**TEXT FOR ANALYSIS:**
· · · ·

Event Title First Global Alliance for Research on Avian Diseases (GARAD) Conference
Session Title Unknown
Event Date & Time On Mon, 29 Jun 2015 at 10:25:00 - 10:50:00
Venue Edmond J. Safra Lecture Theatre
Abstract Title The continuing evolution and threat of Asian H9N2 influenza viruses (Robert Webster)
Authors Robert Webster
Affiliations St Jude Children’s Research Hospital Memphis TN 38105, USA
Abstract Content

The H7N9 influenza virus that emerged in China in 2013, like H5N1, is a triple reassortant that causes severe human disease but causes no apparent disease in poultry. The H7N9 influenza viruses are more readily transmissible to humans than are the H5N1 viruses. H9N2 influenza viruses provided all six internal gene segments to the H5N1, H7N9 and to H10N8 viruses and may be the key influenza subtype that potentiates the transmission of these viruses to mammals including humans. H5N1 and H7N9 viruses continue to sporadically transmit from poultry to humans but to date continued human-to-human transmission has not occurred. The H9N2 influenza viruses in Bangladesh continue to evolve by reassortment with highly pathogenic H7N3 influenza viruses and by acquisition of multiple mutations that promote mammalian transmissibility. A surprising aspect of surveillance in the Bangladesh markets was that despite the co-circulation of H9N2 and highly pathogenic H5N1 very few reassortants were isolated, and disease signs in the poultry were inapparent.

· · · ·

**COMPLETE THE FOLLOWING:**
[A] Translate this sentence from the H9N2 influenza abstract into Spanish: "H5N1 and H7N9 viruses continue to sporadically transmit from poultry to humans but to date continued human-to-human transmission has not occurred."
[B] Write two or three more sentences that carry on the H9N2 influenza abstract after its last sentence.
The data after this abstract has nothing to do with it.

· · · ·

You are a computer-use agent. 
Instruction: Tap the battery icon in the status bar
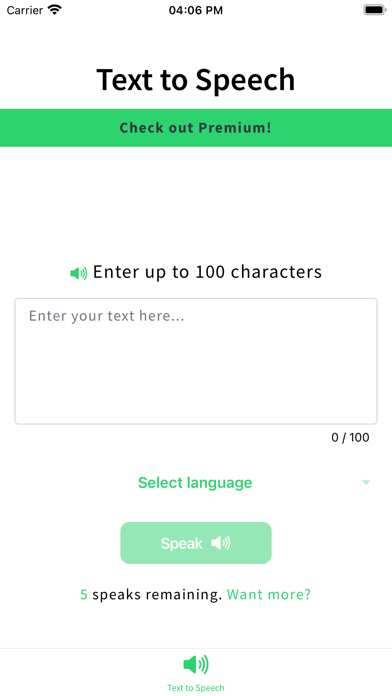pyautogui.click(x=375, y=10)
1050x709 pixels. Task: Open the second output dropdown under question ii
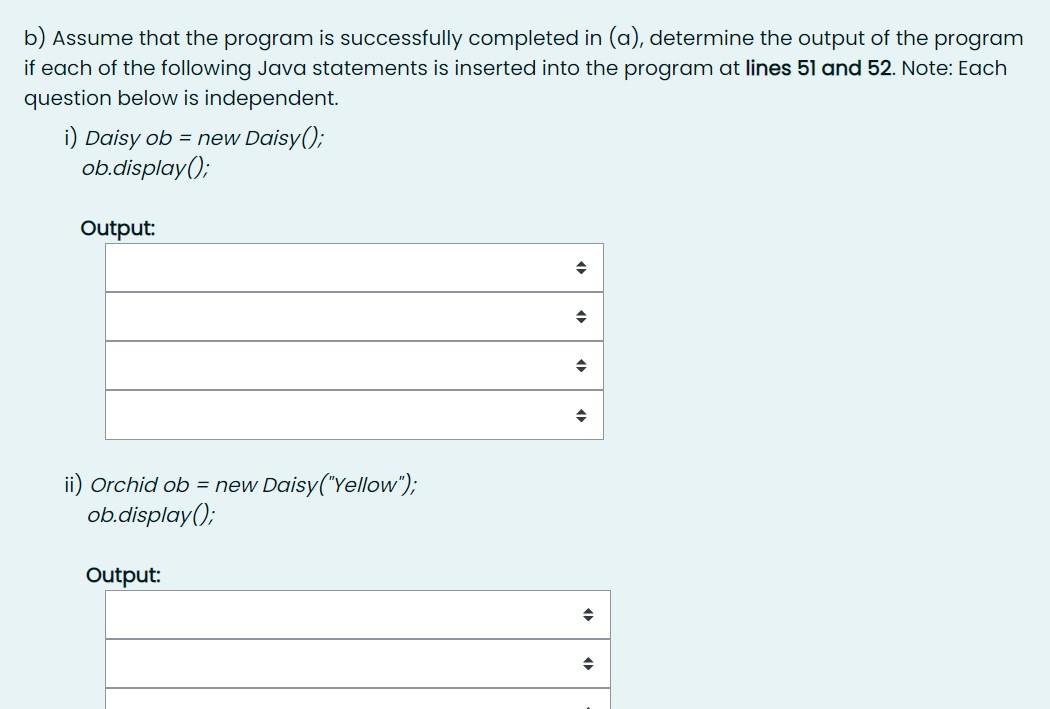click(358, 662)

· · · ·

**RESPONSES PER TASK:**
[A] Los virus H5N1 y H7N9 siguen transmitiéndose esporádicamente de las aves de corral a los seres humanos, pero hasta la fecha no se ha producido una transmisión continuada de persona a persona.

[B]
The upsurge in human cases of H5N1 in Egypt is of continuing concern as is the global spread of the novel clade of H5N8 viruses throughout Eurasia and to the Americas. This suggests that there has been a paradigm shift in the ecology of influenza viruses in wild birds, and that some migratory species can transmit highly pathogenic viruses long distances.